The letter went on to request that the cover of the book be changed in any subsequent reprints and offered to contribute towards the costs of changing the cover sooner, should the author be willing to do so.

The letter has gone viral and been universally commended. It is a great reminder that the tone and approach of any communication should be carefully considered, and that templates are never appropriate for something like a cease and desist letter.

David Gooder, Jack Daniel's chief trademark Counsel was quoted as saying: “The voice of any given brand should be its voice regardless of whether it is an advertising campaign on Facebook or a protest letter written to stop something that is harmful to the brand."

Often a trademark owner may have very good, but not obvious, reasons for asking someone to stop what they are doing. It may not be clear to the infringer that they are doing any harm to the brand concerned. In that case, sometimes there is some explaining to do before making demands that may otherwise seem unreasonable.

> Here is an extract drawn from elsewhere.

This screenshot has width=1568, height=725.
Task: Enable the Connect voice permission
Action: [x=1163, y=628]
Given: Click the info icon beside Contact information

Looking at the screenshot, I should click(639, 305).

The positive publicity surrounding the Jack Daniel's letter is in stark contrast to that often seen when a cease and desist letter goes viral. 

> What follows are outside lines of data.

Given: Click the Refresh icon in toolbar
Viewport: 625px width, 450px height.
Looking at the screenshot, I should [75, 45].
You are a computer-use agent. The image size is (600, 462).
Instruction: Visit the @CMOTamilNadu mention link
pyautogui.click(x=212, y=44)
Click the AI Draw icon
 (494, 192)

For example, in 2010 the National Pork Board, a United States trade association representing the interests of pork producers, reportedly sent a 12 page cease and desist letter to owners of the website thinkgeek.com alleging infringement of their trademark 'The other white meat'. Think Geek had run an April fools spoof advertisement for Unicorn meat, referring to it as "the new white meat" [ed: unicorn lovers can get a taste, metaphorically, here]

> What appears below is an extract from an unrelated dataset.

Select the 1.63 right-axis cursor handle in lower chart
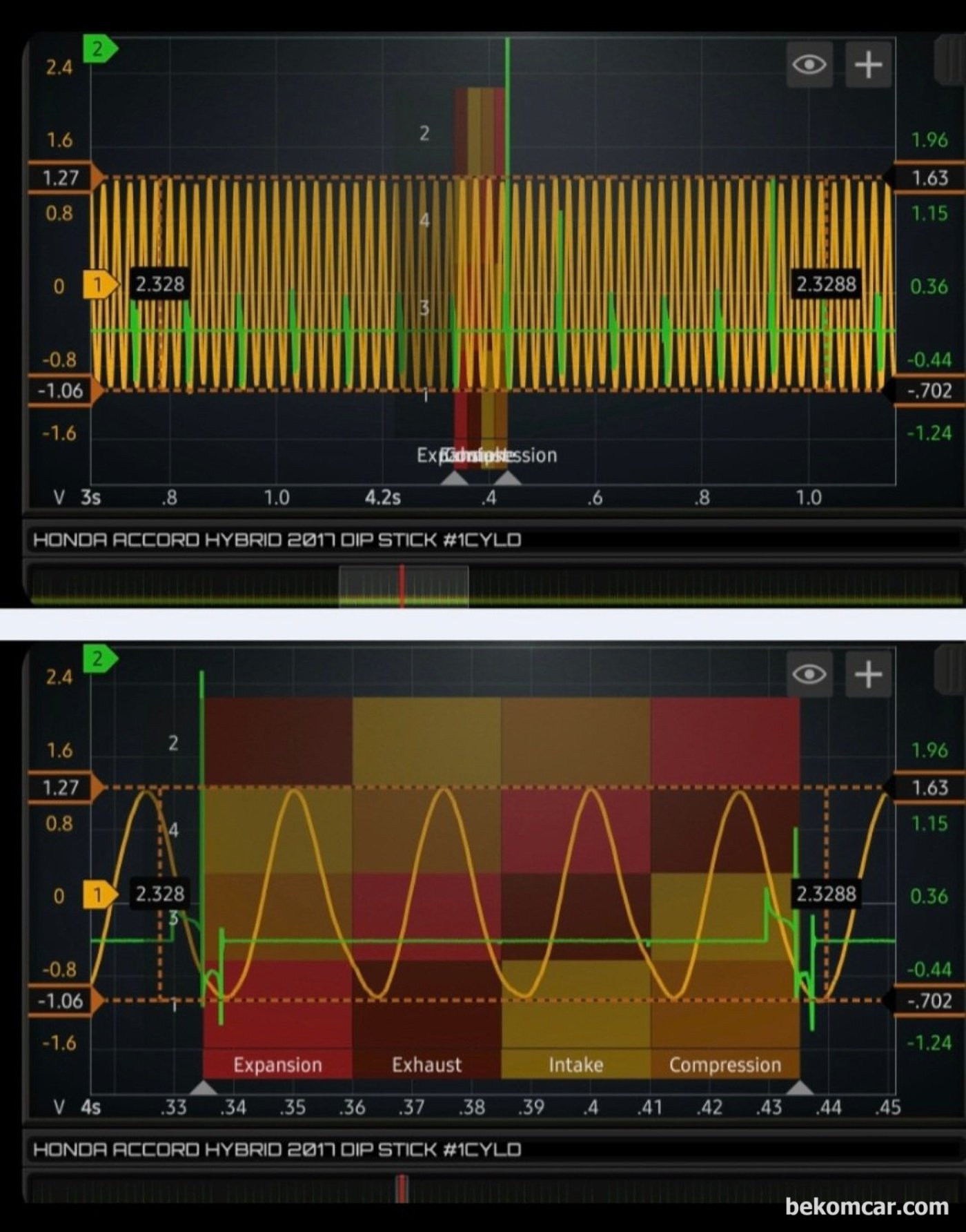 (x=929, y=788)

Earlier this year the University of Pennsylvania Law School promoted a symposium on intellectual property issues in fashion with a poster parodying trademarks owned by Louis Vuitton Malletier. The university received a sternly worded letter from Louis Vuitton stating "This egregious action is ... a serious willful infringement and knowingly dilutes the LV trad marks ... I would have thought the Penn Intellectual Property Group, and its faculty advisors, would understand the basics of intellectual property law and know better than to infringe and dilute the famous trademarks of fashion brands".

In the cases above the National Pork Board and Louis Vuitton garnered negative publicity, being portrayed as heavy handed "IP bullies". Given that neither case concerned a competitor, both were one-off uses of the trademark concerned, and neither appeared to be making any revenue from the use, one can see why these examples got the public response that they did. An approach along the lines of that taken by Jack Daniel's may have been more appropriate under the circumstances.  

This is not to say that all strongly worded cease and desist letters are unjustified or inappropriate. Cases that concern an unknowing, or naive, infringer appear to be good candidates for a softer approach. However, in situations where the infringer is malicious, or a direct competitor who is pushing boundaries, it may be necessary to be more blunt. Being inappropriately 'soft' with the tone of a letter to a large business infringing your rights might be taken as an indication that you are not serious about defending your rights. That would not be the right impression to give.

As with most things, there is an artful balance to be had depending on all of the facts—who is infringing, what they have done, who the client is, the harm they are suffering, the clarity and nature of the legal issues, and the outcome you are trying to achieve—but what is clear is that one size does not fit all.

Media coverage has recently been given to Olympic swimmer Ryan Lochte's efforts to register his catchphrase JEAH as a trademark in the United States. However, Los Angeles based gangster rapper MC Eiht is claiming the phrase as his own, reportedly saying of Lochte, "why try and trademark something his ass didn’t even create?” MC Eiht reportedly plans to issue a cease and desist letter to Lochte. Given his aggressive reputation, it would be interesting to see what approach he takes to the wording. 

  • Damian Broadley is a partner and Jude Antony is a solicitor at AJ Park.